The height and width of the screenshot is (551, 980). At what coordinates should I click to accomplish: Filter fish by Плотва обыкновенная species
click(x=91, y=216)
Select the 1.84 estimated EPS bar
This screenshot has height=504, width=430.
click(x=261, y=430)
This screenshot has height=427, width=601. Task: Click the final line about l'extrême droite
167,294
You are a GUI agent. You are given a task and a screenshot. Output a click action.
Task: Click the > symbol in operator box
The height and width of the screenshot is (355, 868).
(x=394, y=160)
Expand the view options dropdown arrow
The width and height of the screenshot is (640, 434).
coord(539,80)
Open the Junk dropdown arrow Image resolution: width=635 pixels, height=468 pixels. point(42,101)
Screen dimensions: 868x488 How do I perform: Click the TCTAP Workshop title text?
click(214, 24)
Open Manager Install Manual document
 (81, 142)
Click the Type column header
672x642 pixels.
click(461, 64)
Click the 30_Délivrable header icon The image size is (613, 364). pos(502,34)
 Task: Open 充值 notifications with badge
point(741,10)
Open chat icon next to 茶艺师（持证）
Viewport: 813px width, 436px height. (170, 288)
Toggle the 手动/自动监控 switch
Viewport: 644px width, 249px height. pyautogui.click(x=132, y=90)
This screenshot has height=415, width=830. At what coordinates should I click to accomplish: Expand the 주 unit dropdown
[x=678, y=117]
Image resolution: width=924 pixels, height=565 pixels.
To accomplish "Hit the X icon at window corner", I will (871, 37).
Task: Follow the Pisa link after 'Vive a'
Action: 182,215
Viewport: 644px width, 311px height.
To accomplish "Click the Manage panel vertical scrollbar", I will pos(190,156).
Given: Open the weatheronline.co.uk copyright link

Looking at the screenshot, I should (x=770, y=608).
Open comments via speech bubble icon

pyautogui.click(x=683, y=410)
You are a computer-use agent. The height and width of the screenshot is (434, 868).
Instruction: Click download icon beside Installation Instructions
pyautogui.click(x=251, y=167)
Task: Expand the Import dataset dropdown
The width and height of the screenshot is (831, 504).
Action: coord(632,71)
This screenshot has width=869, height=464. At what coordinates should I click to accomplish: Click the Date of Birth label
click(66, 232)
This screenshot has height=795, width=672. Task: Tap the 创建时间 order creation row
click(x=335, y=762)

- **PROBLEM TO WORK ON**
Repeat this material verbatim.

- **SOLUTION TO THIS EXERCISE**
The height and width of the screenshot is (551, 980). At what coordinates should I click to accomplish: Filter fish by Плотва обыкновенная species
click(x=91, y=216)
Select the 1.84 estimated EPS bar
This screenshot has height=504, width=430.
click(x=261, y=430)
This screenshot has height=427, width=601. Task: Click the final line about l'extrême droite
167,294
You are a GUI agent. You are given a task and a screenshot. Output a click action.
Task: Click the > symbol in operator box
The height and width of the screenshot is (355, 868).
(x=394, y=160)
Expand the view options dropdown arrow
The width and height of the screenshot is (640, 434).
coord(539,80)
Open the Junk dropdown arrow Image resolution: width=635 pixels, height=468 pixels. point(42,101)
Screen dimensions: 868x488 How do I perform: Click the TCTAP Workshop title text?
click(214, 24)
Open Manager Install Manual document
 (81, 142)
Click the Type column header
672x642 pixels.
click(461, 64)
Click the 30_Délivrable header icon The image size is (613, 364). pos(502,34)
 Task: Open 充值 notifications with badge
point(741,10)
Open chat icon next to 茶艺师（持证）
Viewport: 813px width, 436px height. (170, 288)
Toggle the 手动/自动监控 switch
Viewport: 644px width, 249px height. pyautogui.click(x=132, y=90)
This screenshot has height=415, width=830. At what coordinates should I click to accomplish: Expand the 주 unit dropdown
[x=678, y=117]
Image resolution: width=924 pixels, height=565 pixels.
To accomplish "Hit the X icon at window corner", I will (871, 37).
Task: Follow the Pisa link after 'Vive a'
Action: 182,215
Viewport: 644px width, 311px height.
To accomplish "Click the Manage panel vertical scrollbar", I will pos(190,156).
Given: Open the weatheronline.co.uk copyright link

Looking at the screenshot, I should (x=770, y=608).
Open comments via speech bubble icon

pyautogui.click(x=683, y=410)
You are a computer-use agent. The height and width of the screenshot is (434, 868).
Instruction: Click download icon beside Installation Instructions
pyautogui.click(x=251, y=167)
Task: Expand the Import dataset dropdown
The width and height of the screenshot is (831, 504).
Action: coord(632,71)
This screenshot has width=869, height=464. At what coordinates should I click to accomplish: Click the Date of Birth label
click(66, 232)
This screenshot has height=795, width=672. Task: Tap the 创建时间 order creation row
click(x=335, y=762)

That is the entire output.